New Pier B lease ignores opposition. DeSantis and his state environmental regulators approved a new lease for Pier B that increases the size of ships that can call there.
Disney, DeSantis settle. Under the headline, "Ron DeSantis Claims Victory Over Disney And All He Had To Do Was Give Disney Everything They Wanted," lawyer website "Above the Law" deconstructed what they contend was a humiliation for DeSantis.
Fish rescue. As scientists continue to investigate the cause of hundreds of fish spinning and nearly 30 dead sawfish in the Lower Florida Keys in recent months, federal and state governments will soon start a program to capture and rehabilitate sawfish and then return them to the wild.
- Unprecedented. An rescue of this kind has never been done before in the United States.
- No answers yet. Scientists hot on the trail of the root cause behind unprecedented sawfish deaths and spinning fish throughout the Florida Keys say they don’t have all the answers yet.

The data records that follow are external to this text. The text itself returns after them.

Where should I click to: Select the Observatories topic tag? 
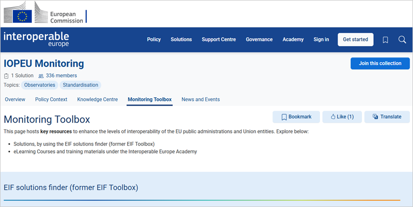tap(39, 85)
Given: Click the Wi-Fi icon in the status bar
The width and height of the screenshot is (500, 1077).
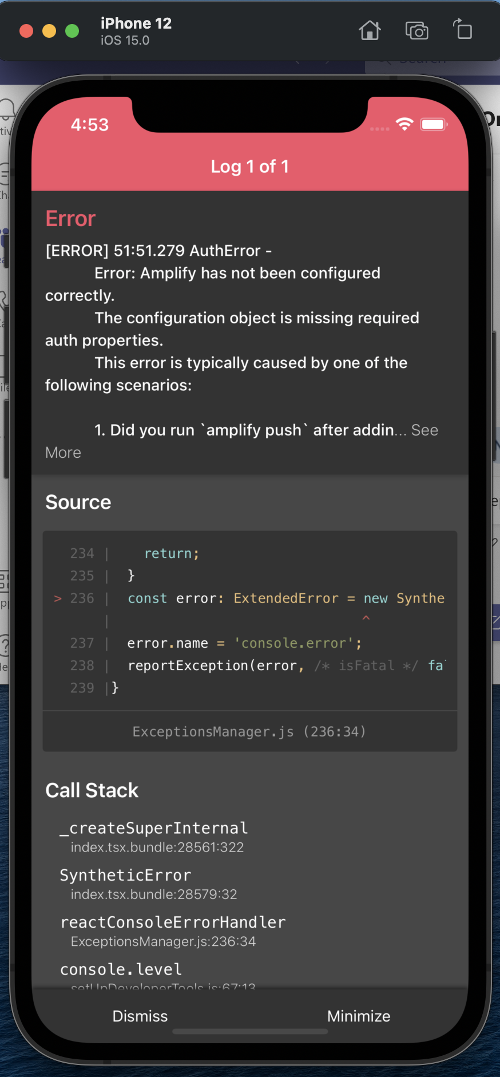Looking at the screenshot, I should 405,124.
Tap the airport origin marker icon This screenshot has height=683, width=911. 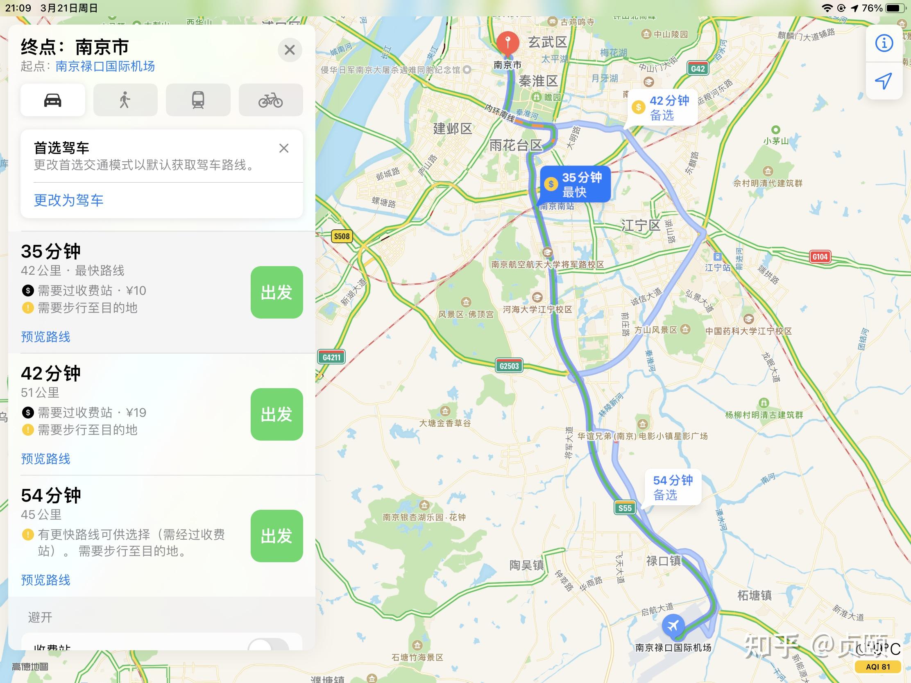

But thanks to new information unearthed in a massive collaborative effort over the last three months, they could be on the right path.
LKMC may someday become a new type of 'hospital.' The Associated Press reported that as rural hospitals continue to struggle financially, a new type of hospital is slowly taking root, especially in the Southeast. No overnight beds.
- Financial incentive. Since the 'rural emergency' model was rolled out by the Federal government in January 2023, only 19 hospitals across the U.S. received rural emergency hospital status last year.
- Task force. Key West Vice Mayor Sam Kaufman is forming a task force to gather information and advice regarding the lease renewal process of the Lower Keys Medical Center.
- Keys Weekly advised us that Community Health Service (CHS), the private for-profit company that runs Lower Keys Medical Center (LKMC) has money trouble, according to its own financial reports. CHS operates 71 hospitals. In a Feb. 21 filing with the SEC, CHS also said it is under federal investigation.
- Grassroots organization. A new non-profit, Our Hospital Key West, has pledged itself to be the advocate for what it calls “best-in-class hospital ownership.”
- Community hospitals in trouble statewide. The Florida Hospital Association reported that five rural Florida hospitals have either closed or pulled back from inpatient care since 2010.
Just, well, bad. Linda Cunningham watched the new Road House movie set in the Keys, and panned it so we wouldn't have to see it.
- Mayors agree. Key West Mayor Teri Johnston didn’t much appreciate the “drug-filled and crime-ridden portrayal of the Florida Keys, and Monroe County Mayor Holly Raschein said “the only accurate depiction of the Florida Keys was their local attraction, Fred the Tree on the Seven Mile Bridge.
Neglect. Chris Hamilton used a basketball metaphor to mourn the ridership decline of the Duval Loop.
Category 5 rare bird. Mark Hedden captured a photo of a pearly-eyed thrasher, that while common in much of the Caribbean, had never before been reported in North America.